Women carry bags of maize meal on their heads as people queue to receive food aid amid the spread of the coronavirus disease outbreak, at the Itireleng informal settlement, near Laudium suburb in Pretoria, South Africa, May 20, 2020. (Photo: Agencies)
The United Nations Development Program has urged governments across Africa to lead the fight against a growing tide of false, inflammatory and misleading information that threatens to worsen the already severe impacts of the novel coronavirus pandemic.
The UN agency said national governments can mitigate the worst threats of misinformation, and in turn, more loss of lives and livelihoods, if they stand with their people to build a trusted relationship.
It said advice about coronavirus has been changing swiftly as medical understanding evolves, with the rapid evolution and the crippling impact on lives and livelihoods leading to a public thirst for information.
The agency said social media, informal news sources and fringe journalism have filled the void, often sowing fear, stigmatization, discrimination and confusion.
Achim Steiner, the administrator of the UN Development Program, said the tsunami of fake cures, scapegoating, conspiracy theories, and false news stories that have flooded the media in general and online platforms in particular have created a chaotic information environment, one that is undermining the effectiveness of public health measures.
This is in addition to resulting to real-life violence and discrimination, confusion, fear and, arguably, long-term societal harm.

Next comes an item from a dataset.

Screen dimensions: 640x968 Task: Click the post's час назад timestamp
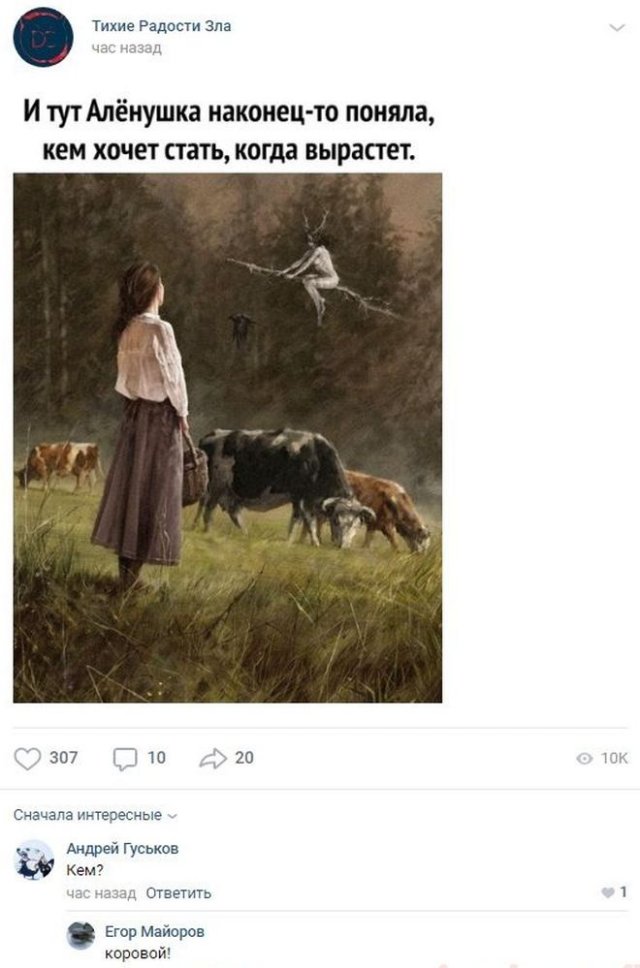point(125,47)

"Learning the lessons from HIV and Ebola, we must join forces to reject misinformation and stigma, anchoring our responses and advocacy in science, evidence, human rights and solidarity. While many actors bear a responsibility to counter misinformation, real progress will not be achieved without government leadership," Steiner said.
He said the current challenge is that misinformation tools and tactics are now literally at the fingertips of anyone who wants to co-opt coronavirus for their own agenda, including government agencies.
For example, researchers at the Bruno Kessler Foundation analyzed 112 million public social media posts related to the pandemic and found that 40 percent came from unreliable sources, and that almost 42 percent of over 178 million tweets related to coronavirus were by bots.
Meanwhile, the Reuters Institute learned that about one-third of social media users have reported seeing false or misleading information about the coronavirus, while research by the Pew Research Center suggests people who receive their news primarily through social media are more likely to be exposed to false content.
The UN agency is working closely with national institutions, as well as with media and civic actors, to help the fight against the spread of misinformation, including supporting initiatives to use social media and websites to spread accurate information on coronavirus.
The UN Development Program is supporting Somalia's Ministry of Endowments and Religious Affairs to set up a website that will provide guidelines for safe burial techniques and help mobilize the religious community to donate and deliver supplies, like masks and soap, and to host various information resources.
In Guinea-Bissau, the UN agency and the Ministry of Health supported the development of a fact-checking site - www.nobaschecker.org - which helps Lusophone citizens access trustworthy information on coronavirus.
By building a wide community of fact-checking journalists, doctors, and economists from Guinea-Bissau and around the world, the site aims to fight disinformation about the pandemic by providing facts and verified news.
Malin Herwig, the AI director of the UN Development Program's Oslo Governance Center, said the best weapons any government can deploy now are transparency, diplomacy and collaboration.
"Governments can lead by example, demonstrating how to use technology with integrity. They can negotiate with big tech companies, promote national digital literacy campaigns, sponsor fact-checking efforts and allow journalists to do their jobs," she said. "This investment will pay off many times over in the form of inclusive and informed societies and engaged citizens."
Herwig said there is very little to gain for governments that conceal information, suppress opinion or sow divisions around coronavirus.
"In the immediate future, it will lead to overwhelmed health systems, angry and befuddled citizens, overstretched security forces and deepening divisions and inequalities. In the long term, it will continue to erode democratic values and principles, human rights and social cohesion," Herwig said.